Proportional (P) controllers are widely adopted in STATCOM systems for their simplicity and fast dynamic response. However, under transient conditions, P controllers exhibit limitations in accurately tracking voltage and current variations, often leading to significant ripples and suboptimal performance. To address this, Fractional Order Proportional-Integral (FOPI) controllers are proposed, leveraging their ability to introduce a fractional-order integrator that provides enhanced tuning flexibility and robustness. The added degree of freedom in FOPI controllers allows for improved handling of non-linear STATCOM dynamics, particularly in mitigating outer-loop capacitor voltage fluctuations and inner-loop current variations. This paper presents a FOPI-based control approach implemented with decoupled current control for enhanced STATCOM performance during transients. The current control is developed assuming steady-state operating conditions to counteract variations induced ripples.

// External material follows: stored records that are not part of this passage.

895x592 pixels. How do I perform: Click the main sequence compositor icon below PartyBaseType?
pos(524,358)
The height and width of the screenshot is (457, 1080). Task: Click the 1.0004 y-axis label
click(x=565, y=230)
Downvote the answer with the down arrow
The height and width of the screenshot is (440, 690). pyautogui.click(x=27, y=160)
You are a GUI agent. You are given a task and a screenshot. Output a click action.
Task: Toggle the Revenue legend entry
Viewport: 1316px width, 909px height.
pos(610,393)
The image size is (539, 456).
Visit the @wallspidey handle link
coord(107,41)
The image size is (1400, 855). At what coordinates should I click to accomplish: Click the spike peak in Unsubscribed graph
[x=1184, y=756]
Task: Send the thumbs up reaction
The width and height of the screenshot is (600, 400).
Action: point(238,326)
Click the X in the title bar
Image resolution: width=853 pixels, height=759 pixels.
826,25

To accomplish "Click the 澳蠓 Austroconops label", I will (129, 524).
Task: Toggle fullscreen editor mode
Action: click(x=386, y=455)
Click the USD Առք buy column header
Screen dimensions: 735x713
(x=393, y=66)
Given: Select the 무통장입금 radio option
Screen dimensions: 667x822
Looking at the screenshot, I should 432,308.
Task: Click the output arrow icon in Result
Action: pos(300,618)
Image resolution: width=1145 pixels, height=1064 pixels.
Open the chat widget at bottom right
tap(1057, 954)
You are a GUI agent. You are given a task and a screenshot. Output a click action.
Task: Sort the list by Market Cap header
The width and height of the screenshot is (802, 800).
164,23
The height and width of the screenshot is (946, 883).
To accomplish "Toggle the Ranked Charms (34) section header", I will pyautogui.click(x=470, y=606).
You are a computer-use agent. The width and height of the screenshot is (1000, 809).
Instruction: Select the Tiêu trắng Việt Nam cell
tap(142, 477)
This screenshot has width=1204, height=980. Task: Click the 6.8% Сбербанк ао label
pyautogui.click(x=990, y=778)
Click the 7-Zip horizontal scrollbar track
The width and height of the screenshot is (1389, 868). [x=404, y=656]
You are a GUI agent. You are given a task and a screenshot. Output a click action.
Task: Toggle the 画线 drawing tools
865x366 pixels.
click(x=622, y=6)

While conventional PI controllers must operate at low bandwidths to preserve system stability, this method effectively improves for feedback limitations through a positive gains, and non-integer integral gain leading to improved transient responses. Simulation results demonstrate a substantial reduction in ripple amplitude and improved settling time. The proposed method achieves approximately 70% reduction in load current ripple (from 0.15 A to 0.015 A) and an 80% faster settling time (from 1.2 s to 0.2 s) compared to the conventional P controllers. Additionally, the stability margin improves significantly, with phase margin increasing from -180° to +0.167°. These findings highlight the efficacy of the FOPI-based control scheme in enhancing STATCOM system performance, particularly in mitigating ripple and improving transient response speed.